We will demonstrate a complete example using the `SimulationManager`. We will define a set of rain gauges and a mock hydrological model with target sub-basins. Then, we will run the `RainfallProcessor` and inspect its output.

In [None]:
import sys
import os
import yaml
import numpy as np
import pandas as pd

# Add the project root to the path
sys.path.insert(0, os.path.abspath(os.path.join(os.getcwd(), '..')))

from water_system_sdk.src.chs_sdk.simulation_manager import SimulationManager

### Setting up the YAML Configuration

We will define a full simulation configuration in YAML. This includes the `datasets` block for our rain gauges and a `preprocessing` block to tell the `SimulationManager` to run our `RainfallProcessor`.

In [None]:
# We use an object for the mock sub-basins to make them accessible later
class MockSubBasin:
    def __init__(self, id, coords):
        self.id = id
        self.coords = coords

# Define the configuration as a string
config_yaml = """
datasets:
  rain_gauges:
    - id: 'station_A'
      coords: [0, 0]
      time_series_path: '../data/rain_gauges/station_A.csv'
    - id: 'station_B'
      coords: [10, 10]
      time_series_path: '../data/rain_gauges/station_B.csv'
    - id: 'station_C'
      coords: [0, 10]
      time_series_path: '../data/rain_gauges/station_C.csv'

components:
  # The processor itself is a component
  rainfall_processor:
    type: RainfallProcessor
    params:
      source_dataset: 'rain_gauges'
      strategy:
        type: InverseDistanceWeightingInterpolator
        params:
          power: 2
  
  # A mock hydrology model that has sub-basins needing rainfall data
  hydro_model:
    type: SemiDistributedHydrologyModel # This is just a placeholder type
    params:
      sub_basins: !python/object:__main__.create_sub_basins []

# Define which components to run before the main simulation
preprocessing:
  - rainfall_processor

# No execution order needed as we are only running the preprocessing step
execution_order: []
simulation_params:
  total_time: 1
  dt: 1
"""

# Helper function to be called by the YAML loader
def create_sub_basins():
    return [
        MockSubBasin(id='basin1', coords=(2, 2)),
        MockSubBasin(id='basin2', coords=(8, 8))
    ]

# Add a constructor for our python object
yaml.add_constructor('!python/object:__main__.create_sub_basins', lambda l, n: create_sub_basins(), Loader=yaml.SafeLoader)

# Load the config
config = yaml.safe_load(config_yaml)


### Running the Preprocessing Step

Now we can instantiate the `SimulationManager` with this configuration.
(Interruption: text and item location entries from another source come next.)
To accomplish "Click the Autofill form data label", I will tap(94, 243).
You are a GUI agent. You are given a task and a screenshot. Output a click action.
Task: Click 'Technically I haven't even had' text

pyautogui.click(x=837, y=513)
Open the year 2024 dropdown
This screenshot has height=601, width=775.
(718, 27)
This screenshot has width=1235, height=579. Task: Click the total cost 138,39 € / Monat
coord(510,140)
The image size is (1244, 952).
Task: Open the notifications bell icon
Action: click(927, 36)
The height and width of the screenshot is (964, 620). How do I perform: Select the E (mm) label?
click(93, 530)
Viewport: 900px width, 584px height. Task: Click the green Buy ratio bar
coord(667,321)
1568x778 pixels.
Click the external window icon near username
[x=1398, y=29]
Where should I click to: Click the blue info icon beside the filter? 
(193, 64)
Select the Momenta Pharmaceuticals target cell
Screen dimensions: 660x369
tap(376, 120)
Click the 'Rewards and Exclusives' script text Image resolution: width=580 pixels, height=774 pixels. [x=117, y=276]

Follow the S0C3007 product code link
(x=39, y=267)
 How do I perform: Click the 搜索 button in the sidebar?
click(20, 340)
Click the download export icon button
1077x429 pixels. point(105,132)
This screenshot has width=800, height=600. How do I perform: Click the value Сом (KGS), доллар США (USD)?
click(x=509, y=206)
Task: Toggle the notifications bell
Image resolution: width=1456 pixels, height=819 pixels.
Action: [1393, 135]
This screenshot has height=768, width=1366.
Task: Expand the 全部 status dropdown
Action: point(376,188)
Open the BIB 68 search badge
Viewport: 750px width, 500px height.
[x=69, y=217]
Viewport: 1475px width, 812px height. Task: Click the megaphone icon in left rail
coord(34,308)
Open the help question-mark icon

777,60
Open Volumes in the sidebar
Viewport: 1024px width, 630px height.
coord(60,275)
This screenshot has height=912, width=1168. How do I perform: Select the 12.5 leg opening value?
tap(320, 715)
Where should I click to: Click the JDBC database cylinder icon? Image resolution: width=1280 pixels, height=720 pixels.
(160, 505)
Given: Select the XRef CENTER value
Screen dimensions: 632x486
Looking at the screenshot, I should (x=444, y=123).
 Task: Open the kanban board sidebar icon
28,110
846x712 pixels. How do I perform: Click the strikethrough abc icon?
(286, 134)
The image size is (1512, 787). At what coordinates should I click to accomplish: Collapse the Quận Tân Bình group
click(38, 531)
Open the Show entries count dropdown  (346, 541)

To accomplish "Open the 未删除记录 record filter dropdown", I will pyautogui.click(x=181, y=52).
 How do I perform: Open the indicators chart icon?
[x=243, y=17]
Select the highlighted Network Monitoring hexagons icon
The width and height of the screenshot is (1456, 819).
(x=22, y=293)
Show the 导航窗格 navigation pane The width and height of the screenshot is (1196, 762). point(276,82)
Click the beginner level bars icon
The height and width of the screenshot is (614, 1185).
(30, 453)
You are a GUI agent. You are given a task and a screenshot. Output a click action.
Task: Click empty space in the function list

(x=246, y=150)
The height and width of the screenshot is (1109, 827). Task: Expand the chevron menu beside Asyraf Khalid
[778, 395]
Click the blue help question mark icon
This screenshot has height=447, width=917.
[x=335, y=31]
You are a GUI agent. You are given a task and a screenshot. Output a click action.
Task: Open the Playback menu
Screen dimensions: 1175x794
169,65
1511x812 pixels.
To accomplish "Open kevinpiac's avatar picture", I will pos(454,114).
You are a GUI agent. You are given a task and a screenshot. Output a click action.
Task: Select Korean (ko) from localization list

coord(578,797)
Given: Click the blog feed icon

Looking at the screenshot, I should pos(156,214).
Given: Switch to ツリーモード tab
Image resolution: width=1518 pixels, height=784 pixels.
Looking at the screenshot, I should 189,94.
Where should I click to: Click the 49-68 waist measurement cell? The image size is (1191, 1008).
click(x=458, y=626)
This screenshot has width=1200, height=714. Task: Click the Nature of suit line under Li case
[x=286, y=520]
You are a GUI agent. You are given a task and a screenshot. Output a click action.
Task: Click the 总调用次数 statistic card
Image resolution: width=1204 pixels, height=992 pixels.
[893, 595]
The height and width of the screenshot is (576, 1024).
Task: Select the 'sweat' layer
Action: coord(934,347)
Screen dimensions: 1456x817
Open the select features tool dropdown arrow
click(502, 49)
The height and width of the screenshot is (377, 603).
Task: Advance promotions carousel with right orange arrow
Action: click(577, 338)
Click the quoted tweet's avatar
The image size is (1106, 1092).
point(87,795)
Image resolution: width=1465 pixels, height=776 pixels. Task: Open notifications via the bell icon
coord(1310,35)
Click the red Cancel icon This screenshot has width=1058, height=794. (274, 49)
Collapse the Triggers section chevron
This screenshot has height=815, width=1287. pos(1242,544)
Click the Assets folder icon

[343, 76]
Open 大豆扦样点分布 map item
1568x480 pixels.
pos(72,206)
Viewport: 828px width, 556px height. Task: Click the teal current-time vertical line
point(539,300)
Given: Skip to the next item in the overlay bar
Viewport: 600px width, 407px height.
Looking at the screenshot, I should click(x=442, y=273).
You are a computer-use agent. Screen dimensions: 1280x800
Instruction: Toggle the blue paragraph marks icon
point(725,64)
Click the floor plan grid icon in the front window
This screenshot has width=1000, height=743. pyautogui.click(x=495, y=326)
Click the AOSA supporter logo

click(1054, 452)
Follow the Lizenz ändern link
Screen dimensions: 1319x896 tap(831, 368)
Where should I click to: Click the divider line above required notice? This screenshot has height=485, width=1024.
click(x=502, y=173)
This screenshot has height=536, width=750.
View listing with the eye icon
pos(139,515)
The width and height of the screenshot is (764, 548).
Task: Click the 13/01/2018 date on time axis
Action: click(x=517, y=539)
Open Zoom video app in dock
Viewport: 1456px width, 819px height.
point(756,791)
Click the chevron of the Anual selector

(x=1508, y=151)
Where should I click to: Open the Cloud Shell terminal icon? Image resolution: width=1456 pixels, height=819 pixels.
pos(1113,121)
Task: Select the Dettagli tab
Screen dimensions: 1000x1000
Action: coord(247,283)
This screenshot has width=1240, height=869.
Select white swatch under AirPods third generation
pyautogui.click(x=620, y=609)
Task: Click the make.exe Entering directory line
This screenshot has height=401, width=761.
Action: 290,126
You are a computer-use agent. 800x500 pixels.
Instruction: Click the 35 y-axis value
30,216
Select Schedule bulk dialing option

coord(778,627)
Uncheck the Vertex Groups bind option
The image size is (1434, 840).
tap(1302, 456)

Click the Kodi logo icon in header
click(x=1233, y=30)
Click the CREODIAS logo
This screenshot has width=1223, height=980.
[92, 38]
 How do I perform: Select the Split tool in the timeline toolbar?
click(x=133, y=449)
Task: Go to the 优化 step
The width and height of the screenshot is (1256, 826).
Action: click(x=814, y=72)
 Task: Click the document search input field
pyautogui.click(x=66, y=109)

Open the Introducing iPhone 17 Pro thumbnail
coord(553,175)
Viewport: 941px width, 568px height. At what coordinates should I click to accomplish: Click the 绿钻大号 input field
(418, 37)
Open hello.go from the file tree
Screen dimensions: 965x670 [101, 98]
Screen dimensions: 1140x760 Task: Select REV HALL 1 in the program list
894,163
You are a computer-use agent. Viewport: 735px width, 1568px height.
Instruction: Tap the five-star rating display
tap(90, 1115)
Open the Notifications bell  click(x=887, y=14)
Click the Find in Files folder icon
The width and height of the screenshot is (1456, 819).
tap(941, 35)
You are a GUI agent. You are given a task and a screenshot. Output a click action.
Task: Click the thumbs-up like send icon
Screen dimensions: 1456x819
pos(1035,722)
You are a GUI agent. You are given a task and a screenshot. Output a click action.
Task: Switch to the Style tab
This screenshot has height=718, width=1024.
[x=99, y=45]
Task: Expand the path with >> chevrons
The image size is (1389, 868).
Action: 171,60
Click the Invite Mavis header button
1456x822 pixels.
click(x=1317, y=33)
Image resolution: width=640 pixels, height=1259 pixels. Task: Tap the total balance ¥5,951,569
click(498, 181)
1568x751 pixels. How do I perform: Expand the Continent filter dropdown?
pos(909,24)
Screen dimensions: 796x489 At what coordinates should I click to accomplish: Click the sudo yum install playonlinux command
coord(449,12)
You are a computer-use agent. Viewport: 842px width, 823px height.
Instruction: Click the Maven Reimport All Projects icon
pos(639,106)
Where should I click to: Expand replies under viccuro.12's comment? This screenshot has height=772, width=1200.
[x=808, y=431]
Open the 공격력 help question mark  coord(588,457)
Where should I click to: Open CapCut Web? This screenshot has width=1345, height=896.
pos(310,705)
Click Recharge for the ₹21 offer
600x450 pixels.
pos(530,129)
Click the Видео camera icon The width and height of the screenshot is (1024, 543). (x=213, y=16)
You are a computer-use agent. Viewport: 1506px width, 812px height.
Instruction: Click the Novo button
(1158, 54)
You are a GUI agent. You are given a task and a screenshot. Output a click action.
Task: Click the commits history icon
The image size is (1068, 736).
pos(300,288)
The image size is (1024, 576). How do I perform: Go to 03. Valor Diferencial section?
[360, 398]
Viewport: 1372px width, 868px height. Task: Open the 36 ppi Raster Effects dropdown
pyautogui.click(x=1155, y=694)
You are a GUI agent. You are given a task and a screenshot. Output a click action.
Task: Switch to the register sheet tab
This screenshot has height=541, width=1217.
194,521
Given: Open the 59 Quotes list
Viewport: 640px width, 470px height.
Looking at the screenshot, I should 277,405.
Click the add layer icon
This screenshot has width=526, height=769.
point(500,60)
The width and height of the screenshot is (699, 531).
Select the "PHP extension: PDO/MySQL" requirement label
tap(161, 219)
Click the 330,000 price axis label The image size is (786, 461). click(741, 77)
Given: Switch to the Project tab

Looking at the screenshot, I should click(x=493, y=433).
The manager will automatically run the `rainfall_processor` because it's listed in the `preprocessing` section.

In [None]:
# This is a workaround because the mock hydro model isn't a real component
# In a real scenario, the model would be in the registry.
from chs_sdk.modules.modeling.hydrology.semi_distributed import SemiDistributedHydrologyModel
from chs_sdk.simulation_manager import ComponentRegistry
ComponentRegistry._CLASS_MAP['SemiDistributedHydrologyModel'] = SemiDistributedHydrologyModel

# Instantiate the manager. This will run the preprocessing step.
manager = SimulationManager(config)

# Get the processor component to inspect its output
processor = manager.components['rainfall_processor']

# The result is a pandas DataFrame
interpolated_data = processor.interpolated_rainfall

print("Interpolated Rainfall Data:")
interpolated_data

The output DataFrame shows the calculated rainfall for our two target basins at each timestamp from the source files. This demonstrates that the `RainfallProcessor` has successfully taken scattered point data and created a complete time series for the locations required by the simulation models.